A aye hae a wee saft spot fur Catalan

My specialist topic! Quite a lot of similarities between Catalan and Scots in terms of the linguistic ‘distance’ from their dominant neighbours. Spanish speakers moving to Catalonia can understand most of it very quickly and learn to speak it in weeks or months. Big differences are that Catalan is the major carrier of Catalan identity and of course it is spoken by the middle classes, that is really why it has “survived”. Interestingly it was standardised as recently in 1913, about the same time Scots was also being properly documented. Like Scots, the urban dialect (mainly of Barcelona) is considered corrupted, and Catalan school teachers make a lot of effort weeding out Spanish ‘barbarisms’ and and preventing ad hoc Catalan-Spanish mixing (‘catanyol’).
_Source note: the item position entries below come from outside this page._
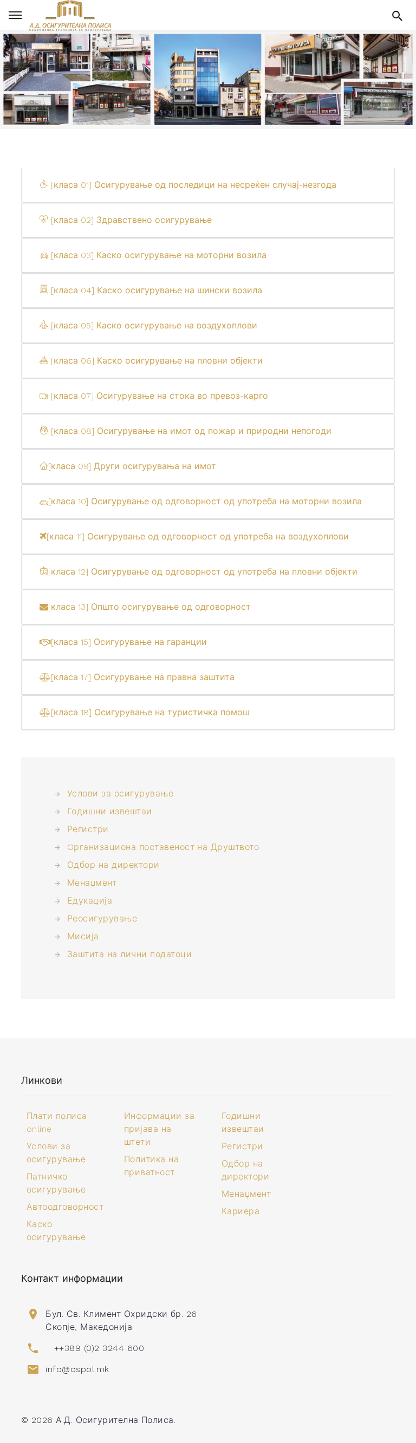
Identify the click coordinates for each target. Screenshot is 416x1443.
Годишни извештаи (109, 811)
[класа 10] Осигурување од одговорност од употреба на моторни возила (205, 501)
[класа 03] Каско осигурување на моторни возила (157, 255)
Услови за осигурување (120, 793)
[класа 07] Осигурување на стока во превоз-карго (158, 396)
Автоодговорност (65, 1207)
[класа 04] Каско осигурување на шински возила (155, 290)
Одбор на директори (113, 865)
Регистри (88, 829)
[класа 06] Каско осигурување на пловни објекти (155, 360)
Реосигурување (102, 918)
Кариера (240, 1211)
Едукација (89, 900)
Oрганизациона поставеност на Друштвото (163, 847)
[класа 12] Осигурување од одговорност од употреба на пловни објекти (203, 571)
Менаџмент (91, 883)
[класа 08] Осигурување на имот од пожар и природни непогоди (190, 431)
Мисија (83, 936)
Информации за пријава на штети (159, 1129)
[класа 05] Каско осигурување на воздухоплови (152, 325)
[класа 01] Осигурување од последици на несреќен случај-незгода (192, 185)
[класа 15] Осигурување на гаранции (129, 642)
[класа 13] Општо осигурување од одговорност (149, 607)
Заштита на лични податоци (129, 954)
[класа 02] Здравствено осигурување (130, 220)
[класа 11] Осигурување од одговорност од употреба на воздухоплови (198, 536)
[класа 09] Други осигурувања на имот (132, 466)
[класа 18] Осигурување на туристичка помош (150, 712)
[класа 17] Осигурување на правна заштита (143, 677)
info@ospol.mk (77, 1369)
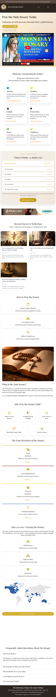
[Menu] (48, 7)
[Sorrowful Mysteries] (28, 469)
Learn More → (48, 163)
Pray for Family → (12, 121)
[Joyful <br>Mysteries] (28, 449)
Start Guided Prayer (28, 200)
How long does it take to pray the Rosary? (17, 667)
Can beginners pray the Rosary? (13, 676)
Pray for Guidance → (36, 142)
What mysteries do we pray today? (14, 671)
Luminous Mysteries (28, 511)
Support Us (26, 694)
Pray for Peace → (12, 142)
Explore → (28, 462)
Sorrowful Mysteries (28, 474)
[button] (39, 7)
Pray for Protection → (37, 121)
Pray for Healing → (36, 101)
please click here (46, 1)
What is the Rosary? (9, 654)
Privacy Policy (18, 694)
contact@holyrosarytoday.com (36, 692)
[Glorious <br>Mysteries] (28, 487)
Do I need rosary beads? (11, 681)
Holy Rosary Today (15, 7)
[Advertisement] (28, 630)
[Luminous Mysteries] (28, 507)
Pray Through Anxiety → (14, 101)
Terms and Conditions (35, 694)
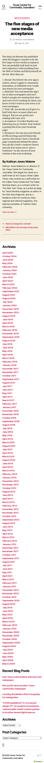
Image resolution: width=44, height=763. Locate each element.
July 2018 (7, 344)
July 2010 (7, 607)
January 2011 (9, 586)
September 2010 (10, 600)
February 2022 (9, 288)
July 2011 (7, 565)
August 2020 (9, 298)
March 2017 (8, 400)
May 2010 (7, 614)
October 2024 (9, 256)
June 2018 (7, 347)
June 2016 (7, 432)
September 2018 (10, 337)
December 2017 (10, 368)
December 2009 (10, 632)
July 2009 (7, 649)
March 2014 (8, 470)
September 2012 (10, 520)
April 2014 (7, 467)
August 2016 (8, 425)
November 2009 (10, 635)
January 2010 (9, 628)
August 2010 (8, 604)
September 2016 (10, 421)
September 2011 (10, 558)
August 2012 (8, 523)
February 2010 (9, 625)
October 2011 (9, 555)
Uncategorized (22, 18)
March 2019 (8, 326)
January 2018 (9, 365)
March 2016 (8, 442)
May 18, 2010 (23, 43)
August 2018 (8, 340)
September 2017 (10, 379)
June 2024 (7, 260)
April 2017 (7, 397)
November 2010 (10, 593)
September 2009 (11, 642)
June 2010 (7, 611)
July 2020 (7, 302)
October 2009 (9, 639)
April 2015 (7, 453)
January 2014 (9, 477)
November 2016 (10, 414)
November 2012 (10, 512)
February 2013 (9, 505)
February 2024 (9, 267)
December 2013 (10, 481)
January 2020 (9, 305)
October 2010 (9, 597)
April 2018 (7, 354)
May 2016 (7, 435)
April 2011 (7, 576)
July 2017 (7, 386)
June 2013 (7, 495)
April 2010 (7, 618)
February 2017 (9, 404)
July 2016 (7, 428)
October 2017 (9, 375)
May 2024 (7, 263)
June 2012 (7, 527)
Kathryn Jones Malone (25, 39)
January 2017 (9, 407)
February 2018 (9, 361)
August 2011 (8, 562)
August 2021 (8, 295)
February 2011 (9, 583)
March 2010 (8, 621)
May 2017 (7, 393)
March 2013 (8, 502)
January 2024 (9, 270)
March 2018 (8, 358)
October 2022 (9, 274)
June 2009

Valencian and Mallorquin are considered separate languages but the mainstream versions are linguistically almost identical to Catalan and almost fully comprehensible.

Catalan: a language that has survived against the odds

Catalan is not, as some believe, a dialect of Spanish, but a language that developed independently out of the vulgar Latin spoken by the Romans who colonised the Tarragona area. It is spoken by 9 million people in Catalonia, Valencia, the Balearic Isles, Andorra and the town of Alghero in Sardinia.